The president of the Republic of China, now often referred to as the president of Taiwan, is the head of state of the Republic of China (ROC), as well as the commander-in-chief of the Republic of China Armed Forces. The position once had authority of ruling over Mainland China, but its remaining jurisdictions has been limited to Taiwan, Penghu, Kinmen, Matsu and other smaller islands since the conclusion of Second Chinese Civil War.

Originally elected by the National Assembly, the presidency was intended to be a ceremonial office with no real executive power as the ROC was originally envisioned as a parliamentary republic. Since the 1996 presidential election, the president is directly elected by plurality voting to a four-year term, with incumbents limited to serving two terms. The incumbent, Tsai Ing-wen, succeeded Ma Ying-jeou on May 20, 2016, to become the first female president in the history of Taiwan.

Qualifications
 The Presidential and Vice Presidential Election and Recall Act states that a candidate for president or vice president must be a citizen of the Republic of China, at least 40 years old, and a resident of Taiwan Area for a period of no less than 15 years with a physical presence of no less than 6 consecutive months. 
 The following persons shall not be registered as candidates for the president:
 Military personnel
 Election officials
 People who hold foreign nationality or who hold residency of the People's Republic of China
 People who have restored their nationality or acquired their nationality by naturalization

Powers

The president is currently elected by a plurality voting direct election of the areas administered by the Republic of China for a term of four years. Before 1991, the president was selected by the National Assembly of the Republic of China for a term of six years.

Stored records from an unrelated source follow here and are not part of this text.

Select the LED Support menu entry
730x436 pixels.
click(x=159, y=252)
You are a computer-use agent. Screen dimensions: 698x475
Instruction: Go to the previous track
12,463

The Constitution of the Republic of China names the president as head of state and commander-in-chief of the Republic of China Armed Forces (formerly known as the National Revolutionary Army). The president is responsible for conducting foreign relations, such as concluding treaties, declaring war, and making peace. The president must promulgate all laws and has no right to veto, but can approve or not the veto proposed by the Executive Yuan (Cabinet). Other powers of the president include granting amnesty, pardon or clemency, declaring martial law, and conferring honors and decorations.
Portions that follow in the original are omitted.